┌────────

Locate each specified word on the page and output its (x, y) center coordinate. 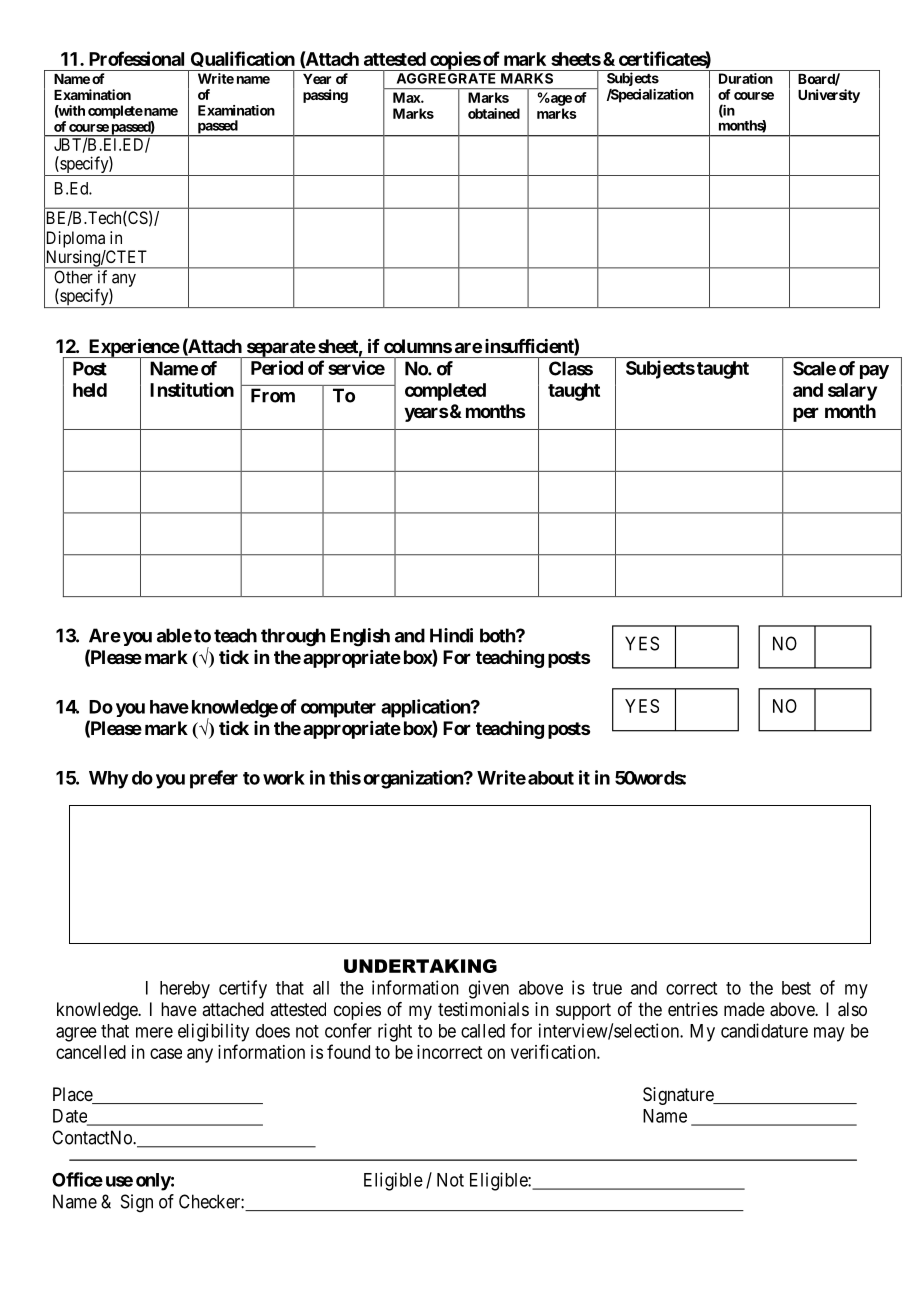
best (796, 988)
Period (277, 367)
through (293, 637)
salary (852, 392)
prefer (214, 779)
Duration (746, 78)
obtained (494, 113)
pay (874, 372)
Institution (192, 389)
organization (414, 779)
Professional (136, 58)
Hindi (451, 635)
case (166, 1053)
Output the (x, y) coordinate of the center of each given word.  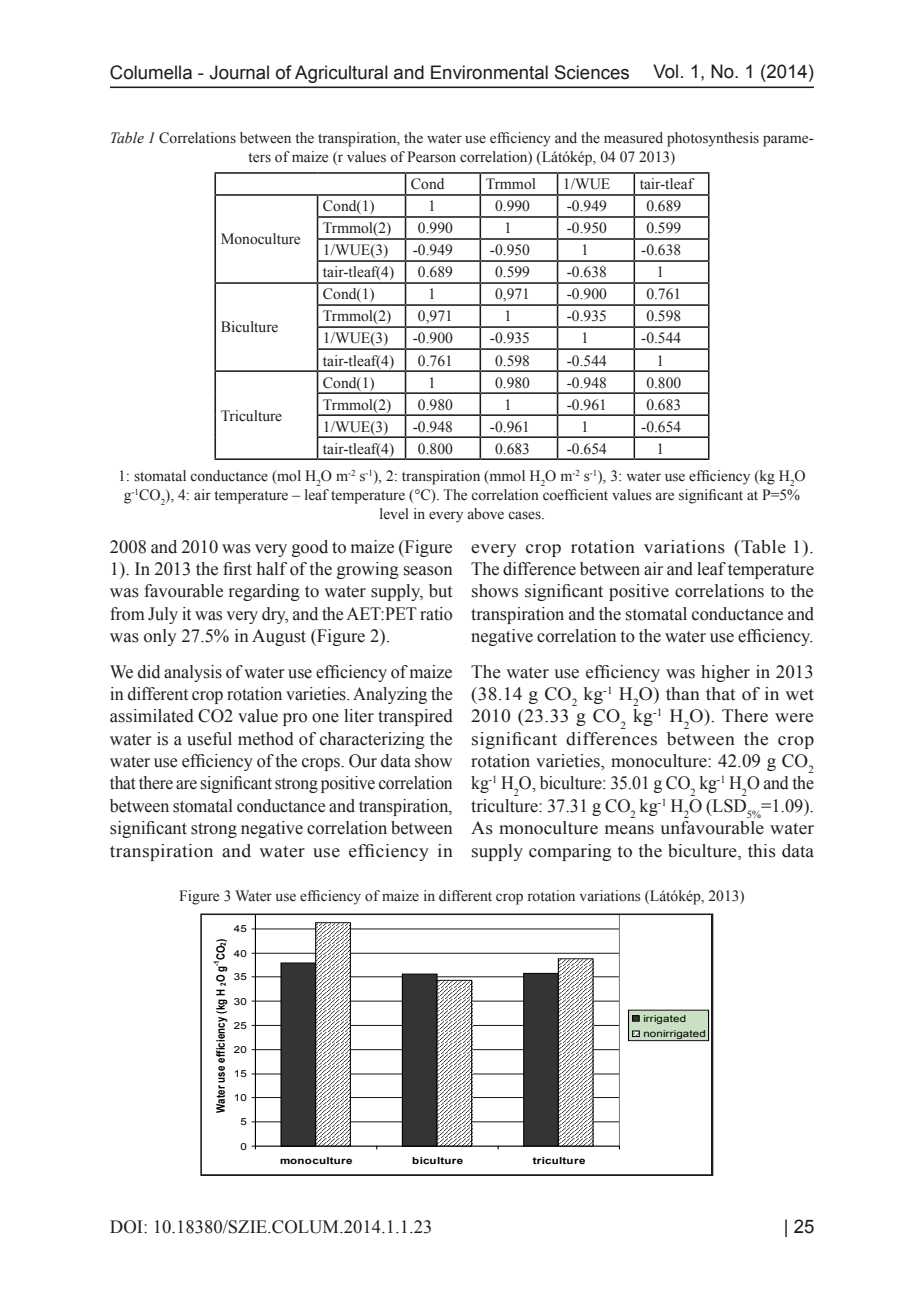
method (266, 739)
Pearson (431, 157)
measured (633, 138)
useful (209, 739)
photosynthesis (713, 139)
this (762, 851)
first (237, 569)
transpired (415, 717)
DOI (127, 1227)
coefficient (575, 495)
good (310, 548)
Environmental (489, 72)
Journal (239, 72)
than (683, 694)
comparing (570, 852)
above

└────────

Written task
Copy out word for word the part of the material above that opens with the line containing "Professional (136, 58)" and runs to the very end, keeping both ends. Leave the pictures out.

Expected output
Professional (136, 58)
Hindi (451, 635)
case (166, 1053)
Output the (x, y) coordinate of the center of each given word.  
method (266, 739)
Pearson (431, 157)
measured (633, 138)
useful (209, 739)
photosynthesis (713, 139)
this (762, 851)
first (237, 569)
transpired (415, 717)
DOI (127, 1227)
coefficient (575, 495)
good (310, 548)
Environmental (489, 72)
Journal (239, 72)
than (683, 694)
comparing (570, 852)
above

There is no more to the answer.